Menurut Said, keberadaan industri hasil tembakau masih memiliki kontribusi besar terhadap perekonomian nasional. Selain menjadi sumber penerimaan negara melalui cukai, sektor ini juga menjadi tumpuan hidup ratusan ribu pekerja.
Di Madura saja, kata dia, industri hasil tembakau telah menyerap lebih dari 186 ribu tenaga kerja secara langsung. Jumlah itu belum termasuk pekerja tidak langsung dan berbagai aktivitas ekonomi yang tumbuh di sektor pendukung maupun hilir industri rokok.
“Dalam situasi perekonomian yang kurang baik seperti saat ini, pabrikan rokok itu menyumbang tarif cukai dan tenaga kerja. Kalau tarif cukai terlalu sederhana terutama di golongan III, akan memberatkan perusahaan rokok menengah bawah,” katanya.

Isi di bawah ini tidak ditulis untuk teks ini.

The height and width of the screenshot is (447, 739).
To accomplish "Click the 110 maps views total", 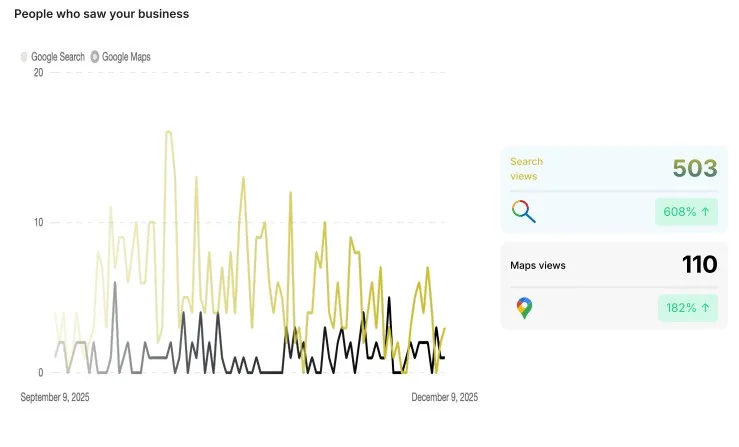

Sebagai solusi, Said mengusulkan kebijakan afirmatif berupa insentif tarif cukai bagi pabrikan golongan III yang masih berusia di bawah 20 tahun. Menurutnya, kelompok usaha tersebut masih berada dalam fase membangun pasar dan belum memiliki kekuatan bisnis yang mapan.
Ia bahkan mengusulkan adanya keringanan tarif cukai sebesar Rp300 per batang atau sesuai skema yang ditetapkan pemerintah untuk membantu pelaku usaha kecil masuk ke sistem cukai resmi.